=== EXERCISE AIM ===
Transcribe every line of the material below verbatim, omitting the pictures from your answer.
-- Start RECORDS FOR THIS EXERCISE --
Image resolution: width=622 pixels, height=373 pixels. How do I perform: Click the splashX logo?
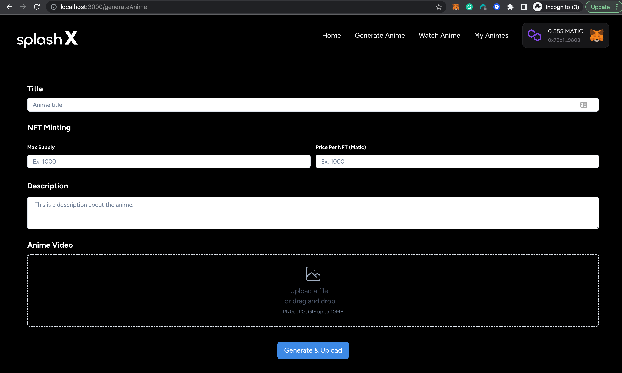[47, 38]
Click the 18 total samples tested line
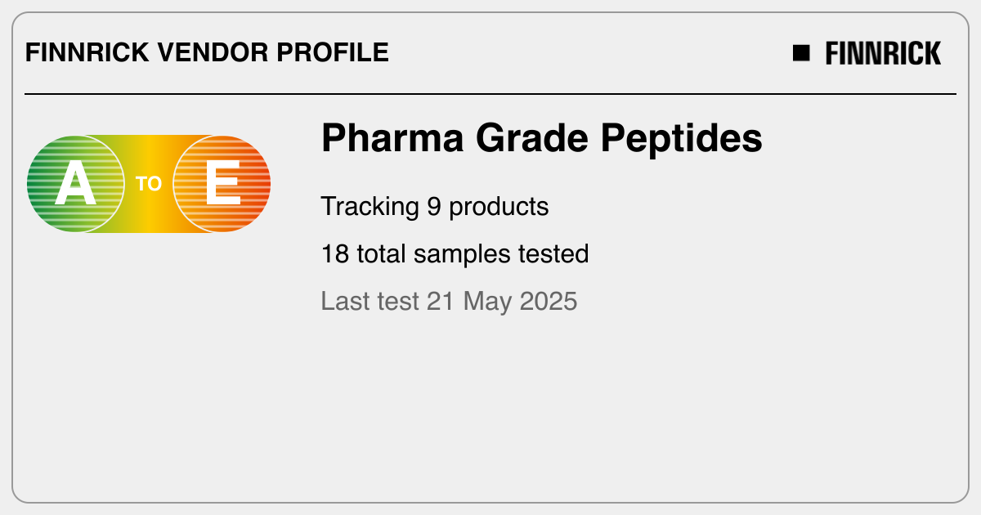Screen dimensions: 981x515 pos(455,254)
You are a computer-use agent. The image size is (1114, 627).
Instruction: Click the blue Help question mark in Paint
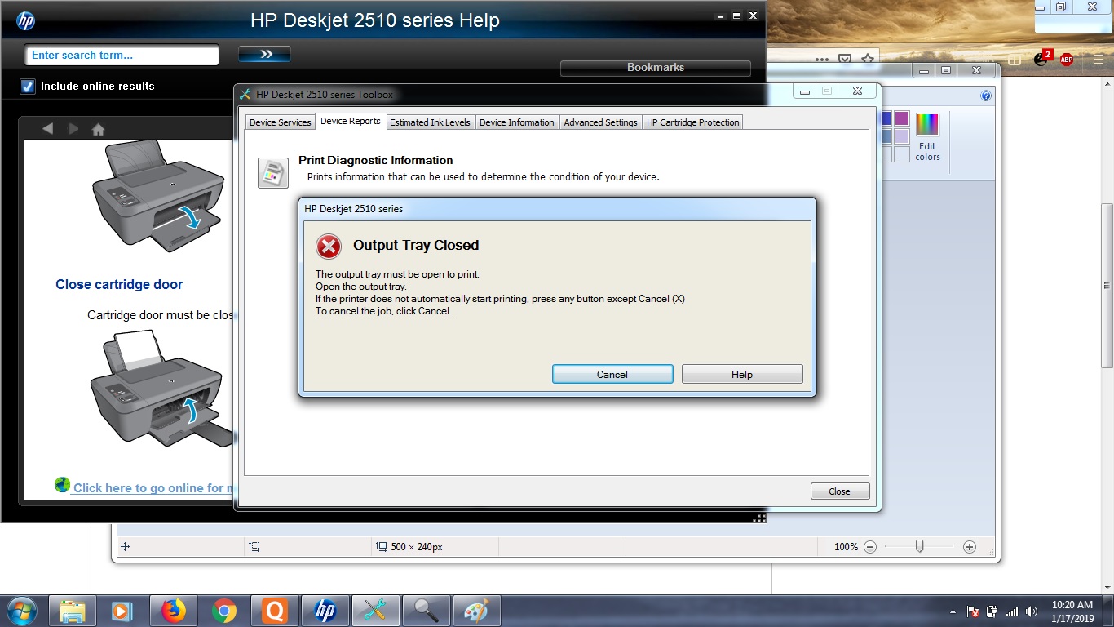(x=986, y=95)
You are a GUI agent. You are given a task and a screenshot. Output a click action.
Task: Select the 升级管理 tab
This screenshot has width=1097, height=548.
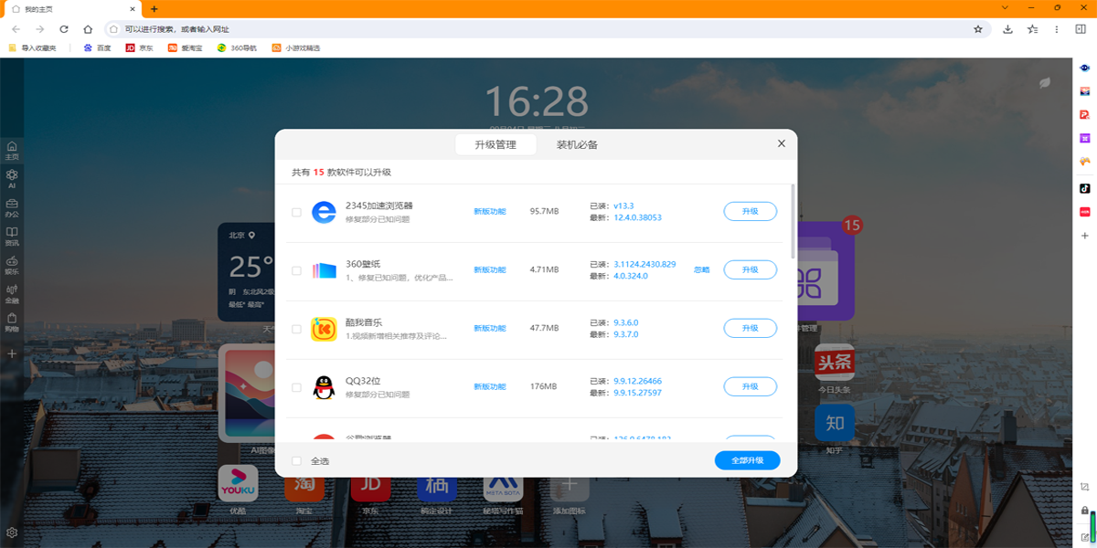click(495, 144)
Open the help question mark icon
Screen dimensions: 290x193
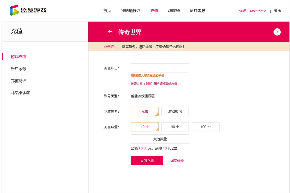pyautogui.click(x=277, y=32)
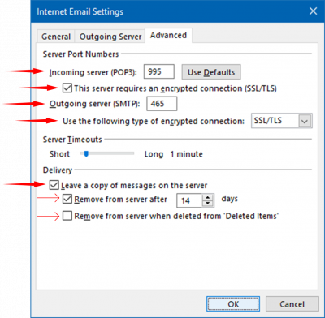Switch to the General tab
This screenshot has height=318, width=325.
56,37
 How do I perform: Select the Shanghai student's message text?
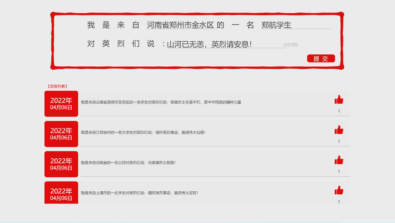[139, 193]
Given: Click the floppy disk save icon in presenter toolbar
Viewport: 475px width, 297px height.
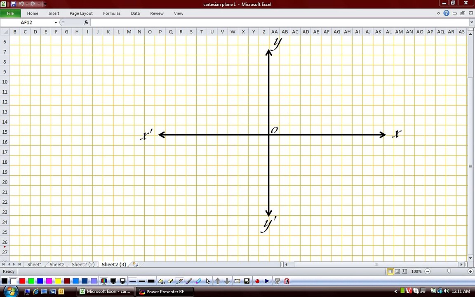Looking at the screenshot, I should pyautogui.click(x=247, y=281).
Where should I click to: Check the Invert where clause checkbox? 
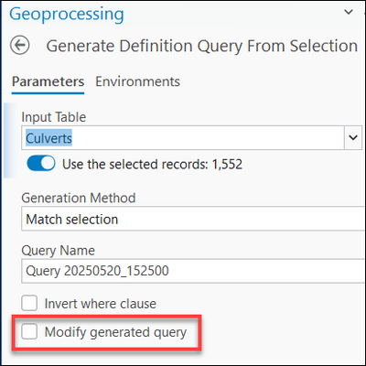[29, 303]
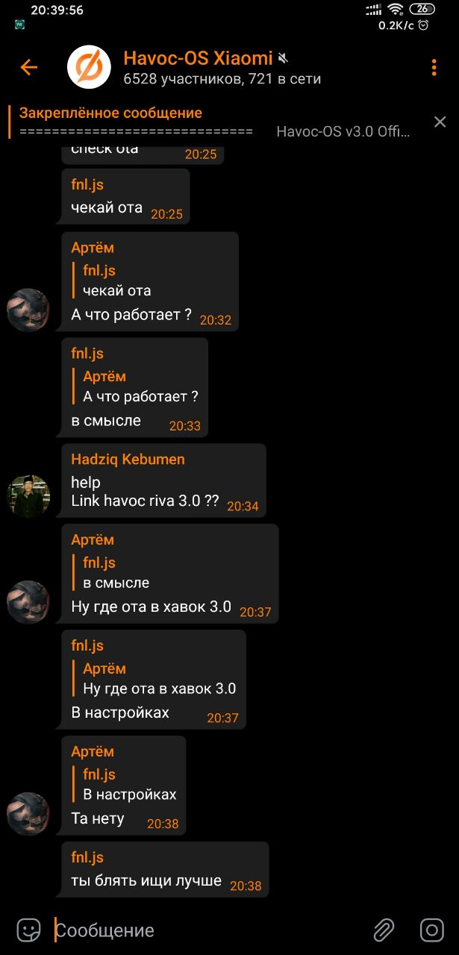This screenshot has height=955, width=459.
Task: Tap the sender name Hadziq Kebumen
Action: coord(128,460)
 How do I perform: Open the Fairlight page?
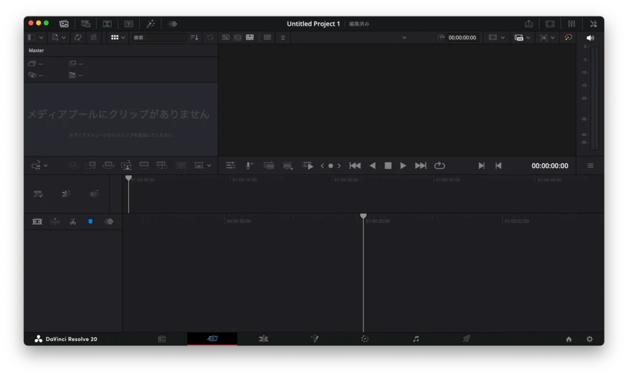tap(416, 338)
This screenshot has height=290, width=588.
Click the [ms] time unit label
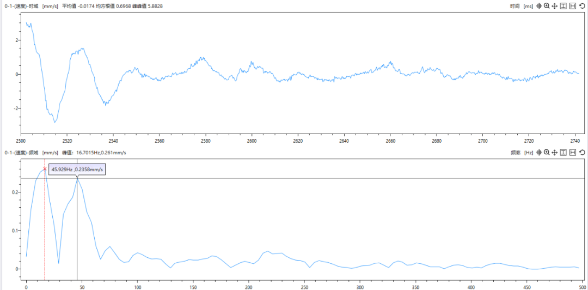528,6
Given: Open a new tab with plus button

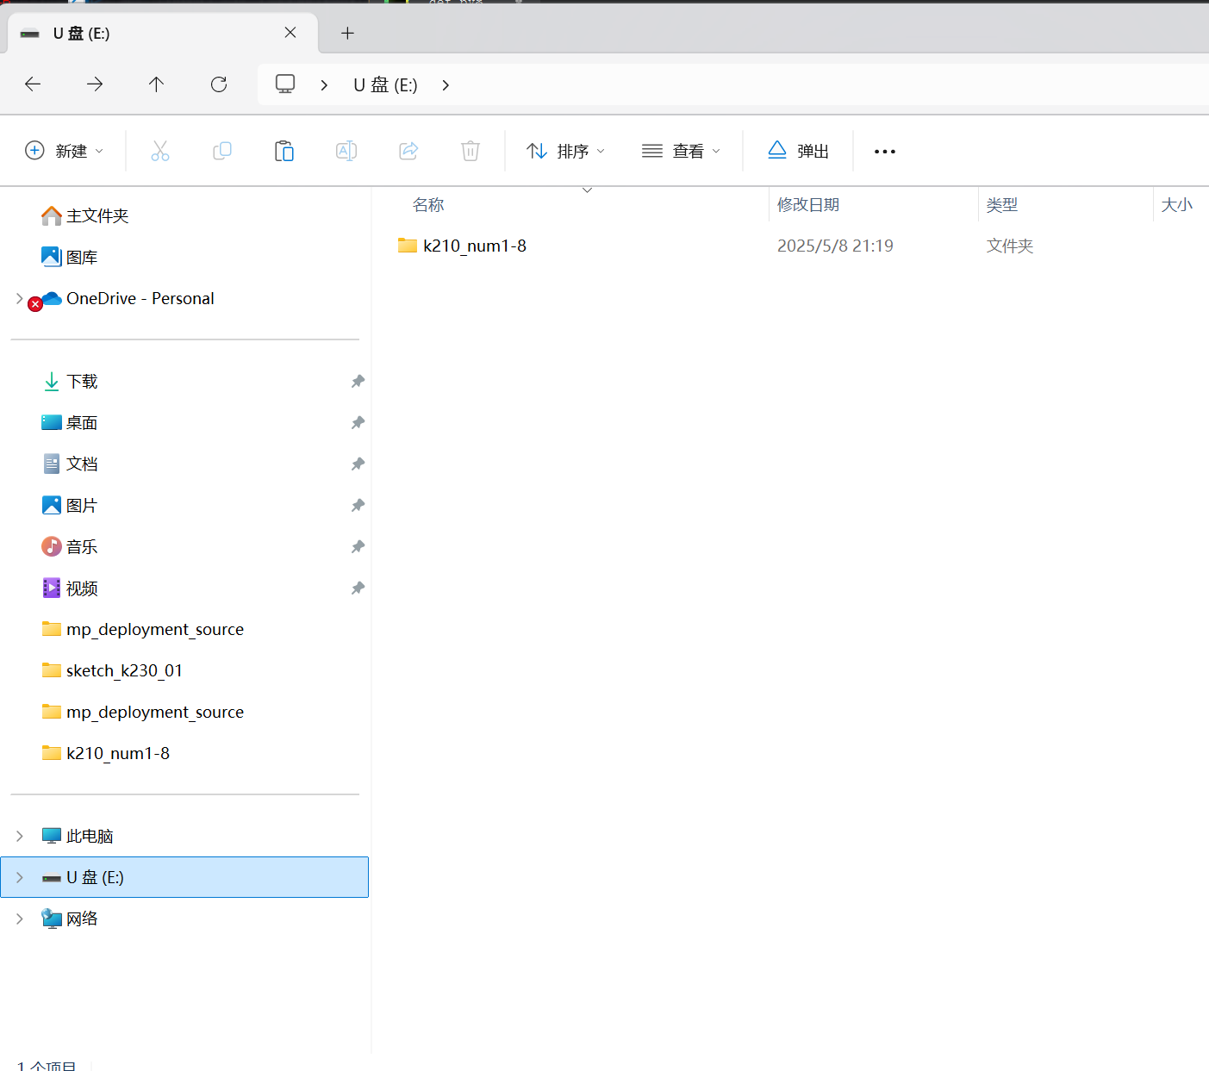Looking at the screenshot, I should coord(347,33).
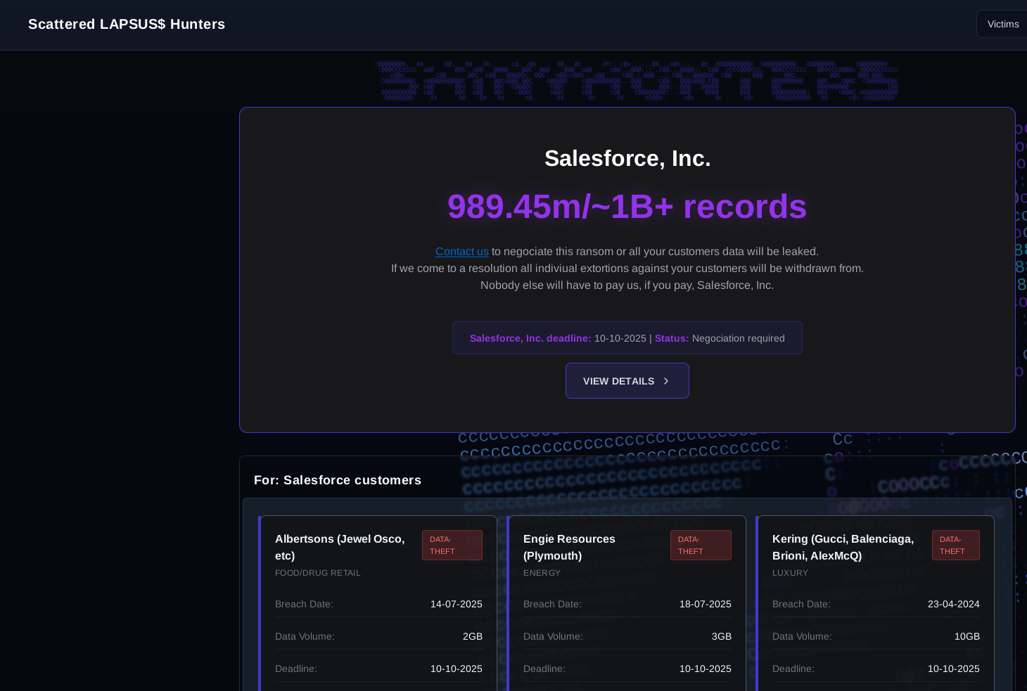The image size is (1027, 691).
Task: Click the DATA-THEFT badge on Engie card
Action: (700, 545)
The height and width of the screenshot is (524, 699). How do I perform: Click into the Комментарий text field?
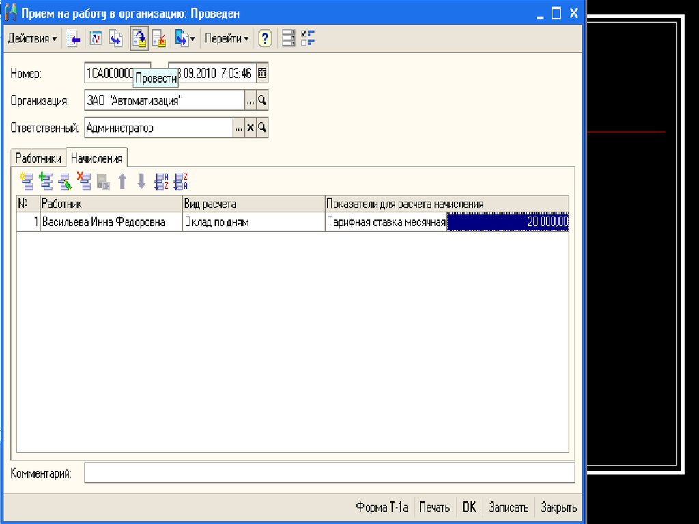coord(329,473)
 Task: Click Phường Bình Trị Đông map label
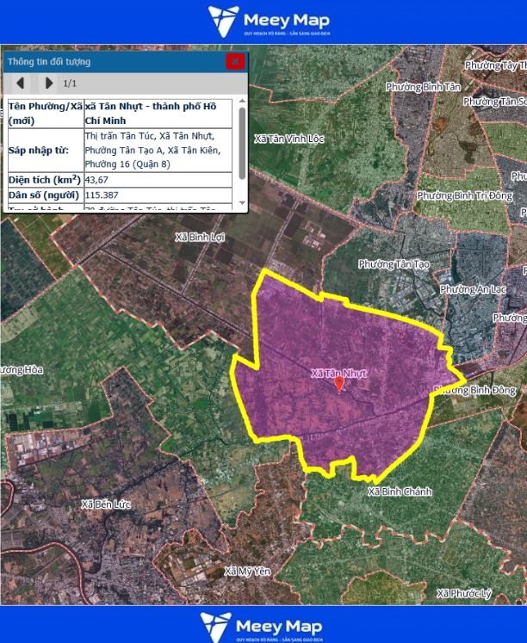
-- End RECORDS FOR THIS EXERCISE --
=== RESULT FOR THIS TASK ===
Image resolution: width=622 pixels, height=373 pixels. How do I perform: Click the splashX logo?
[47, 38]
Click the 18 total samples tested line
Screen dimensions: 981x515 pos(455,254)
You are a computer-use agent. The image size is (1114, 627).
Instruction: Click the blue Help question mark in Paint
(x=986, y=95)
You are a GUI agent. You are given a task and a screenshot. Output a click action.
Task: Select the 升级管理 tab
This screenshot has width=1097, height=548.
click(495, 144)
Open the help question mark icon
Screen dimensions: 290x193
pyautogui.click(x=277, y=32)
Switch to the General tab
This screenshot has height=318, width=325.
56,37
 How do I perform: Select the Shanghai student's message text?
[139, 193]
Given: Click the floppy disk save icon in presenter toolbar
Viewport: 475px width, 297px height.
Looking at the screenshot, I should pyautogui.click(x=247, y=281).
Where should I click to: Check the Invert where clause checkbox? 
[29, 303]
This screenshot has height=955, width=459.
Task: Tap the sender name Hadziq Kebumen
Action: coord(128,460)
 How do I perform: Open the Fairlight page?
tap(416, 338)
This screenshot has height=290, width=588.
Click the [ms] time unit label
528,6
Given: Open a new tab with plus button

Looking at the screenshot, I should coord(347,33).
The image size is (1027, 691).
Task: Click the DATA-THEFT badge on Engie card
Action: (700, 545)
The height and width of the screenshot is (524, 699). How do I perform: Click into the Комментарий text field?
coord(329,473)
 Task: Click Phường Bình Trị Đông map label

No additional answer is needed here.